# Yakima Frontloader Recall



## cracksandracks.com (Oct 22, 2009)

as the sponsor of this forum, and a yakima dealer, i am obligated to inform the mtbr community that yakima has issued a recall on the yakima 2103 frontloader.

please read carefully - not every frontloader is affected.

i have attached a .pdf from Yakima that clearly states which racks are affected and also includes instructions on how to go about replacing your product if in fact, you are affected.

please feel free to contact us at the shop if you have any questions...we are happy to help.
[email protected] or toll free: 866/925-2287.

View attachment Yakima Frontloader Recall.pdf


----------



## cohenfive (Jan 12, 2004)

thanks for posting this!


----------



## stock r (Jun 20, 2008)

Thanks for posting. I bought 2 frontloaders from you guys upon initial release last year. Verified last night and I have the 4 notch recalled model.

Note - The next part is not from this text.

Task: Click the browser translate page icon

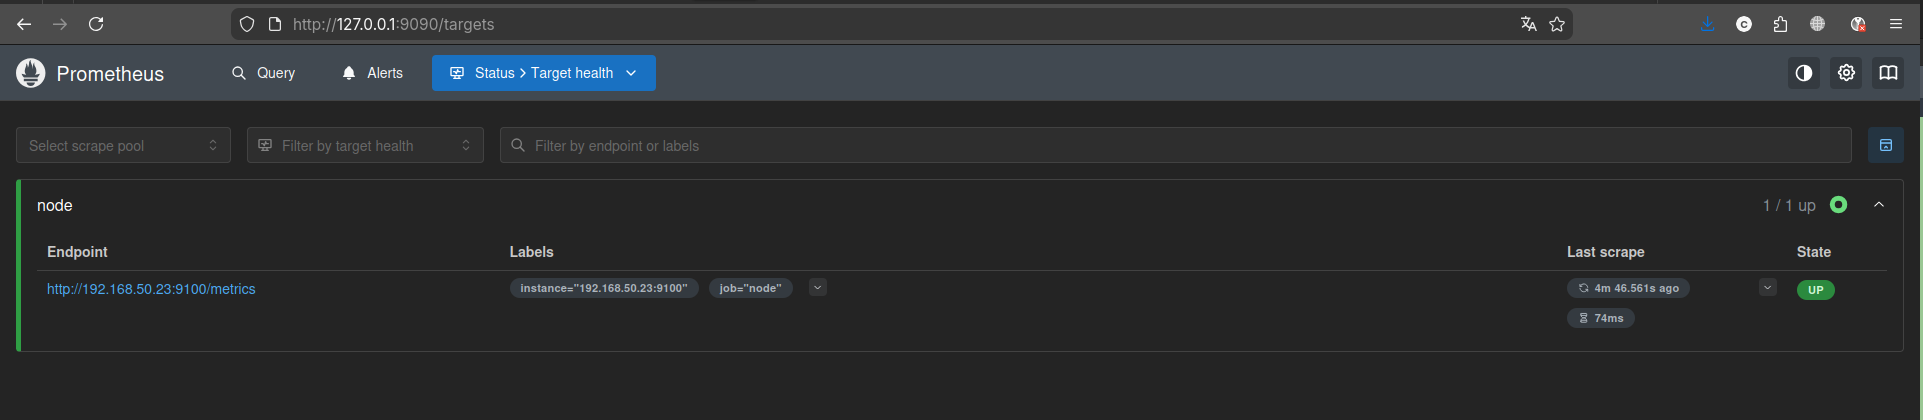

Hope the exchange process is simple enough...


----------



## cracksandracks.com (Oct 22, 2009)

stock r said:


> Thanks for posting. I bought 2 frontloaders from you guys upon initial release last year. Verified last night and I have the 4 notch recalled model.
> 
> Hope the exchange process is simple enough...


i think you will find it a simple process. please let me know if it is not.


----------



## stock r (Jun 20, 2008)

Any idea how long it usually takes to get a response from Yakima? I filled out their form and they said they would contact me... nothing yet.


----------



## Yak Customer Service (May 20, 2011)

Hi Stock R,

If you want to send an email to [email protected] with your full name I'd be happy to look up the status of your recall.

Dave
Yakima Customer Support


----------



## cracksandracks.com (Oct 22, 2009)

thanks dave! :thumbsup:



Yak Customer Service said:


> Hi Stock R,
> 
> If you want to send an email to [email protected] with your full name I'd be happy to look up the status of your recall.
> 
> ...


----------



## stock r (Jun 20, 2008)

Thanks guys! Emailed.


----------



## cohenfive (Jan 12, 2004)

dave, thanks for posting, email sent on my recall order on the two frontloaders.


----------



## GeremyHamlett (Feb 25, 2011)

Just went out to my car and I have one of the affected racks also. I just submitted my claim. I hope this turns around fast.

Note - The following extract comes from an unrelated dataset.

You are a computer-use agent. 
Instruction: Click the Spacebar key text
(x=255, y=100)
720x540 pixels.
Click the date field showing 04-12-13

BTW, Thanks for the heads up. My Yeti will not be on top until I get the new one now.


----------



## cohenfive (Jan 12, 2004)

stock r said:


> Any idea how long it usually takes to get a response from Yakima? I filled out their form and they said they would contact me... nothing yet.


they send you an envelope with instructions to take a couple of parts off the old racks. the parts go in the envelope which you send back to yakima. once they get the parts back, they say it will be about 2 weeks....i will be sending the parts from my two frontloaders back to them tomorrow so we'll see how long it takes from there. they seem to be totally on top of this problem and are doing whatever it takes to fix it. :thumbsup:


----------



## Zamboni001 (Jun 12, 2009)

Any ideas on how the recalled Frontloaders can be safely used short term? I need a rack this weekend, no rentals or loaners available. If the problem is front wheels lifting how about a hose clamp holding the wheel in place-or a large TyRap?

PITA to install and remove but if its safe its worth it.


----------



## cohenfive (Jan 12, 2004)

not to put words in their mouths, but i think they really don't want the old ones used, that's part of why they want the old ones disabled first before they ship out the new ones. that plus keeping people honest. when i've used my frontloaders (without incident until now) i have kept the front wheel holder set on the 29er setting even though my wheels are standard 26 inchers...it seemed to fit a bit better, at least for me. they are being pretty cautious in recalling them, really good customer service from what i have experienced.


----------



## Zamboni001 (Jun 12, 2009)

Sure, that makes sense that Yakima wants parts of the Frontloaders back so as to render them unusable. I expect the return carton and instructions at some point this week from Yakima....so after shipping that back, waiting for Yakima to process and then allowing for shipping....
I need a rack this weekend, wouldn't chance using the Frontloader without a mod even though its operated without a problem. Two bikes can have wheels removed to transport inside our vehicle but the 3rd has to be on the roof. If something can be done to make Frontloaders safe short term, like a hose clamp, 2 hose clamps, 2 tyraps I'd like to hear it. I have some 1/4 thick rubber, considering protecting the rims & rack with that and installing 









I didn't realize hose clamps can be unthreaded and opened up for installation. I have straps with ratchet tie downs but a bit large for this install-maybe buy a few smaller ones instead of hose clamps?


----------



## cohenfive (Jan 12, 2004)

you might want to ask yakima, they have been pretty responsive about this entire thing.


----------



## Yak Customer Service (May 20, 2011)

We can't recommend that any modifications be made to the Frontloader, or that units identified as being part of the recall continue to be used. We certainly understand the inconvenience the recall may cause and we're moving as quickly as possible to get replacement units out to those affected by the recall.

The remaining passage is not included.